Illinois Court Holds Nursing Home Must Turn Over Internal Documents Related to Resident’s Fall
In a recent case, an Illinois appellate court recently decided that a nursing home was required to turn over certain documents in a medical negligence lawsuit after a resident fell at the nursing home. The resident in the case was an 88-year-old woman who was allegedly injured in a fall while she was a resident of the home. The plaintiff, who was the patient’s guardian, filed a claim on behalf on the patient’s behalf and was trying to get a copy of an internal report from May 2012 after the patient’s fall at the home.
The nursing home argued that the internal documents concerning the patient’s fall were protected under the Illinois Medical Studies Act and under the Long-Term Care Peer Review Act and Quality Assessment and Assurance Protection Act.

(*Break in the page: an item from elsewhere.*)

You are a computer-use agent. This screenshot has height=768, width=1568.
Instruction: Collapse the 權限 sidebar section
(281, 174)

The Quality Assurance Act and the Medical Studies Act
The Quality Assurance Act protects proceedings and communications involving a peer review or a quality-assessment-and-assurance committee at long-term care facilities. The Medical Studies Act is a similar act that also protects peer-review proceedings and communications but applies to medical facilities. The laws protect certain information in order to encourage internal studies to improve care for patients.
Illinois courts have stated the Medical Studies Act is meant to encourage voluntary studies in order to improve conditions for patients. The idea behind the Act is that without the peer review privilege, medical professionals would not sit on peer review committees to evaluate other professionals. Thus, documents created specifically for peer review committees are protected under the Medical Studies Act. However, the Act does not protect documents created before a peer review process begins.

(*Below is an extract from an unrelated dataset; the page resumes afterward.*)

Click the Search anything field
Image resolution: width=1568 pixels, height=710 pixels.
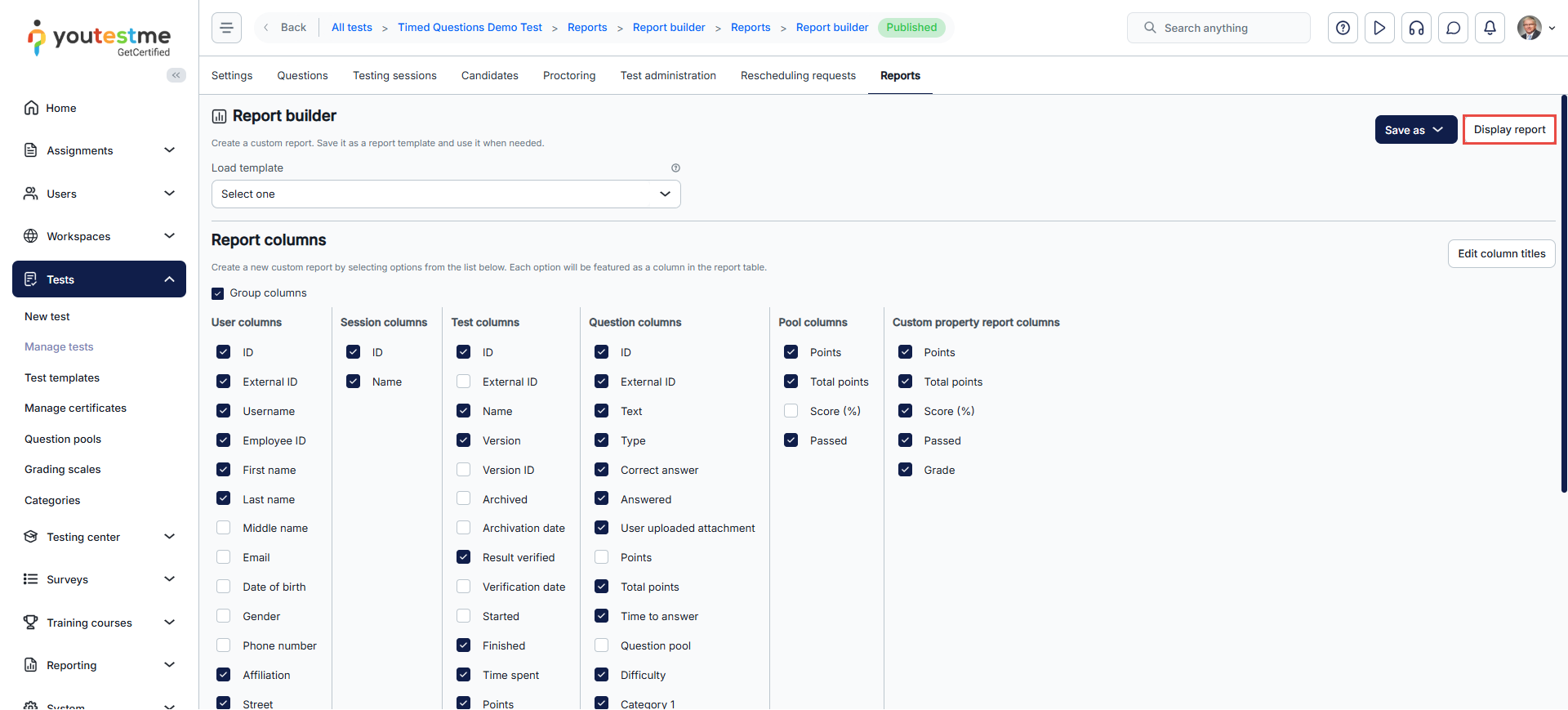point(1218,28)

In 1993, the Illinois Supreme Court clarified that documents are only protected under the Medical Studies Act if they are part of the hospital’s internal peer review process. The court held the hospital could not declare that all incident documents prepared by hospital staff were part of the peer review process. Yet, until this recent case, the Quality Assurance Act’s protections had not yet been tested.
Nursing Homes Are Required to Turn Over Documents under Quality Assurance Act
Previously, courts had only interpreted the Medical Studies Act. In this case, the court held that the Quality Assurance Act should be interpreted similarly to the Medical Studies Act. Accordingly, the court found only documents prepared for internal peer review were protected.

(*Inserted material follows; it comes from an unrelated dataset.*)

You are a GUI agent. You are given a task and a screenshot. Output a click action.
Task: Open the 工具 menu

The home contended the report was protected because it was eventually reviewed by the home’s quality assurance committee. It argued that if the quality assurance committee did not exist, the report would not exist. Yet the appeals court rejected the home’s argument, finding the documents were not protected. The court explained that these types of documents were of the same type that has been used for many years, before the home’s committee had been created, and they were not created for internal peer review. Thus, the home was required to turn over its internal report.
Retain an Experienced Nursing Home Negligence Lawyer in Chicago
Nursing homes owe their residents an obligation to make sure that their premises are safe and to offer sufficient supervision to prevent injuries that are avoidable. Unfortunately, many nursing homes do not take the necessary precautions or staff their homes adequately, thereby failing to meet these obligations. If you or a loved one was harmed due to a fall in a nursing home, you may have grounds to pursue a claim for compensation. At Moll Law Group, our Chicago nursing home negligence lawyers provide aggressive representation to residents and their families. Call us at 312-462-1700 or contact us through our online form to set up a free consultation.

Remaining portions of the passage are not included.